Appalachian Valley Fiber Network and JKM Consulting have received grants from The American Recovery and Reinvestment Act to install fiber optic cables in and around Calhoun County and parts of Talladega National Forest, providing communities in the area with faster Internet connections.
“It’s a neat and great thing,” said Mary Humphries of the Shoal Creek Ranger District in Talladega National Forest. “It’s going to bring broadband to several rural communities.”
The Appalachian Valley Fiber Network, a partnership between private and public entities in Georgia and northeast Alabama, has a $21.2 million grant to install fiber optic cable along Alabama 281 through Talladega National Forest. The underground wires will be installed along existing telephone and power lines to minimize the effect on the forest environment.
Humphries said the project will be under way within the next two months.
In total, the organization proposed installing more than 180 miles of fiber optic cable in northeast Alabama and Georgia, thereby connecting 144,000 households and 8,300 businesses in Cleburne and Clay counties to faster broadband speeds.
Meanwhile, the Oxford-based telecom company JKM Consulting had already started the installation of fiber optic cable in Calhoun County the week before Thanksgiving. Crews now are installing fiber optic cables along Alabama 21 between Anniston and Jacksonville. The project, called Broadband for the East Alabama Region, received $6.2 million in grant money from the recovery act.

Data excerpts -
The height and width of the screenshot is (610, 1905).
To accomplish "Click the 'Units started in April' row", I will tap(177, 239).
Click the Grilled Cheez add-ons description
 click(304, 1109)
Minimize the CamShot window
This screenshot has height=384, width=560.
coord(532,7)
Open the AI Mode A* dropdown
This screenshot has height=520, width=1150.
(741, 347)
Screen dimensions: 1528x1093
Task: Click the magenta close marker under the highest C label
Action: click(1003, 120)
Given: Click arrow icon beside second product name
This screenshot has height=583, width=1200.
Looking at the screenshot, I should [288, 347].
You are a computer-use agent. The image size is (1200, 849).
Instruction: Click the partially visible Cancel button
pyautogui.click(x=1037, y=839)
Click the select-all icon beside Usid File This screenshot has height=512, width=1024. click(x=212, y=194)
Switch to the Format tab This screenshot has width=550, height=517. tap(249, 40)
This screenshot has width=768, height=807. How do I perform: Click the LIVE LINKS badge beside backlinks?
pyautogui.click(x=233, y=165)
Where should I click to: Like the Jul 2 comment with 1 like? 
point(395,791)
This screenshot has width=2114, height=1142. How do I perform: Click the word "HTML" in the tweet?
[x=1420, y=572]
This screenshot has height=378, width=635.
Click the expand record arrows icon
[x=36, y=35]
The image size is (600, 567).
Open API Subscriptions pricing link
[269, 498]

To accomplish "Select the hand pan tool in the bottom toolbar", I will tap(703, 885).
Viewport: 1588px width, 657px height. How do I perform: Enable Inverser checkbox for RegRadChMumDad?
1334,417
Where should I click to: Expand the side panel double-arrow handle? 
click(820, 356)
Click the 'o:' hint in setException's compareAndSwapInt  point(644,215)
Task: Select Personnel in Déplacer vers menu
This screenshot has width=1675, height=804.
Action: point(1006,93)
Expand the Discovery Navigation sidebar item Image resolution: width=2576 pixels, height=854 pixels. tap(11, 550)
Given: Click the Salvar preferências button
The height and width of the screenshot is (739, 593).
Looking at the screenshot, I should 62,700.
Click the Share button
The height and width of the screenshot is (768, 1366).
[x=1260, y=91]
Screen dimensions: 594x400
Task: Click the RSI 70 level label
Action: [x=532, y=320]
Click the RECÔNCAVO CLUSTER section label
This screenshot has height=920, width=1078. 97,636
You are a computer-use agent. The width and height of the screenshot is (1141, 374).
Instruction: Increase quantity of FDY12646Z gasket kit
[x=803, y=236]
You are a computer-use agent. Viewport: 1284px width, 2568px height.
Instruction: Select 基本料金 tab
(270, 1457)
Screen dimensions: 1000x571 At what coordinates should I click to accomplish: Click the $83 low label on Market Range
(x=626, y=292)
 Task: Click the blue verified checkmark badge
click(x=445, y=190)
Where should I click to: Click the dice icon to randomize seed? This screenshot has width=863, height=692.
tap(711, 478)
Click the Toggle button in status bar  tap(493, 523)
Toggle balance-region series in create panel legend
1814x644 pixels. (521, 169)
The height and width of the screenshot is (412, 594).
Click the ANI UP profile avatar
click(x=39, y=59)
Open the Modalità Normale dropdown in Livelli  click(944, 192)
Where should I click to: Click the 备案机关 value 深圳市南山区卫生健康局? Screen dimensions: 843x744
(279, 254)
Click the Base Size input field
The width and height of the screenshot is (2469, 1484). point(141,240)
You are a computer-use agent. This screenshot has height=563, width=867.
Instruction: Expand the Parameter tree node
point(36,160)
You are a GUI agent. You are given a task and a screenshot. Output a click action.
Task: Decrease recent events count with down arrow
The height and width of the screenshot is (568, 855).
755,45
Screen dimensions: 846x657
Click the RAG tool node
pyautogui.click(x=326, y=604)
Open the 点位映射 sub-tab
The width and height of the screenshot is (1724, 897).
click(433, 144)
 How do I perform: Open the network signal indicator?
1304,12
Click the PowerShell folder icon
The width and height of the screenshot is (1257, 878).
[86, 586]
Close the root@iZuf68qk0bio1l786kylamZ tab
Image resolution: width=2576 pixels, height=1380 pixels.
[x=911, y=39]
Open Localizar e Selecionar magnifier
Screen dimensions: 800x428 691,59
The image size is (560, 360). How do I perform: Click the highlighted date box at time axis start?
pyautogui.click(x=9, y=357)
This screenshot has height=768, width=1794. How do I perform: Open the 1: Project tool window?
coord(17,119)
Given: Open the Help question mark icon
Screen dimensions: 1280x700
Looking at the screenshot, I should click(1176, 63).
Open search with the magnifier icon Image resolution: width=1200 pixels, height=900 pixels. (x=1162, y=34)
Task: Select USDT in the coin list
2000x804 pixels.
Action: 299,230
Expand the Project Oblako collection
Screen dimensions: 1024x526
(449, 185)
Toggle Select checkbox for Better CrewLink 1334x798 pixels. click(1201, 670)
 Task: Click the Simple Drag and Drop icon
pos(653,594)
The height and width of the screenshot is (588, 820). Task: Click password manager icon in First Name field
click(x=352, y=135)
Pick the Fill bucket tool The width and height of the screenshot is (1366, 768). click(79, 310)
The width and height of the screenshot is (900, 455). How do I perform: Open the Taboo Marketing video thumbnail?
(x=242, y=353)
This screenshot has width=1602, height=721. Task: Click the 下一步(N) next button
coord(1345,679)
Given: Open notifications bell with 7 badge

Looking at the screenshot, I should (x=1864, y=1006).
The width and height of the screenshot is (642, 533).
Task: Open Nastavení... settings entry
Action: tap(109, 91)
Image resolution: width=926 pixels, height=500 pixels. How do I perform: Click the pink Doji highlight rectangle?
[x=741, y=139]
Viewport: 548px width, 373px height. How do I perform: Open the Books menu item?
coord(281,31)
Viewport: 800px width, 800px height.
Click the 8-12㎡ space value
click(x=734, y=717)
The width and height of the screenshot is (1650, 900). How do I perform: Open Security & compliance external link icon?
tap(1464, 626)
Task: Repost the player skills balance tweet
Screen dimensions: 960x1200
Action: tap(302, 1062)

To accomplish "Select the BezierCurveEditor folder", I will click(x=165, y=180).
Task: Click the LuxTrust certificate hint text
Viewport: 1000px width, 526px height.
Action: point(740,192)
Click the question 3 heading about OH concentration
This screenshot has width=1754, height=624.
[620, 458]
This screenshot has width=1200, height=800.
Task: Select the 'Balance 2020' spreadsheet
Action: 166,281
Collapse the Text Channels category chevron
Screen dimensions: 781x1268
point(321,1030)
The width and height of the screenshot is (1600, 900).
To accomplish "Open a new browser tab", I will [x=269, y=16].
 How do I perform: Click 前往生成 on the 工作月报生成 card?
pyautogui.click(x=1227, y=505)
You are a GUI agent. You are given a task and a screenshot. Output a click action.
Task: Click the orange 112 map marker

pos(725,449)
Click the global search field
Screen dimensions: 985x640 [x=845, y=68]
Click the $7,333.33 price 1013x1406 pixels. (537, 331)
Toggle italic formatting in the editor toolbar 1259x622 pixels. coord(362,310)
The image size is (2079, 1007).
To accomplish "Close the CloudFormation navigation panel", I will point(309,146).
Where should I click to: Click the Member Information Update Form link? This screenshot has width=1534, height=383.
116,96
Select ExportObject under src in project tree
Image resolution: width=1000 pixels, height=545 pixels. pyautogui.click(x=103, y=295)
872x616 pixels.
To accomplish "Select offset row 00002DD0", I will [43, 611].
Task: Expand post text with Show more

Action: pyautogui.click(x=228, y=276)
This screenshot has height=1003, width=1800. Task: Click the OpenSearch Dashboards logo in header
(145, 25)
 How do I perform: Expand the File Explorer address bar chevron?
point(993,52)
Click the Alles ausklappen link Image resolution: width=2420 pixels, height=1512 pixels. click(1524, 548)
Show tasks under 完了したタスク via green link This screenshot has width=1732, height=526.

Your instructions -
Continue the article about the fiber optic grants in northeast Alabama, starting after its last sentence. The records aren't needed for anything here.

Reply -
The installation is expected to last through August.
Steve Moses, one of the co-owners of JKM Consulting, said his company would install 197 miles of fiber optic cable from Pleasant Valley High School to Jacksonville as well as through Munford, Ashland, Wedowee, Wadley and parts of Talladega and Clay counties.
JKM Consulting wrote the grant with help from the East Alabama Regional Planning and Development Commission. The planning commission’s current role is to help administer the grant, said Donna Fathke, principal planner with the planning commission.
“The point of it is to bring broadband to under-served and non-served communities,” she said.
Fathke said the current project would bring Internet not to individual homes, but to schools, hospitals, fire stations, businesses and other institutions.
Moses said wireless Internet would come later to homes. Moses said the plan is for his company to sell the broadband service wholesale to another company already involved in Internet retail, which in turn will sell wireless Internet to residents.
“But if we don’t get that deal, we will go into the retail side of the business ourselves,” Moses said.
The project is expected to eventually provide Internet service to 52,800 households, including to about 14,000 people in Clay County.
Moses said the project would use several Chemical Stockpile Emergency Preparedness Program towers to help transmit the signal for wireless Internet service. The CSEPP towers were installed to relay emergency messages as efficiently as possible in case of an emergency at the Anniston Chemical Disposal Facility. With that facility shutting down, grant funding for the emergency system and the towers has ceased.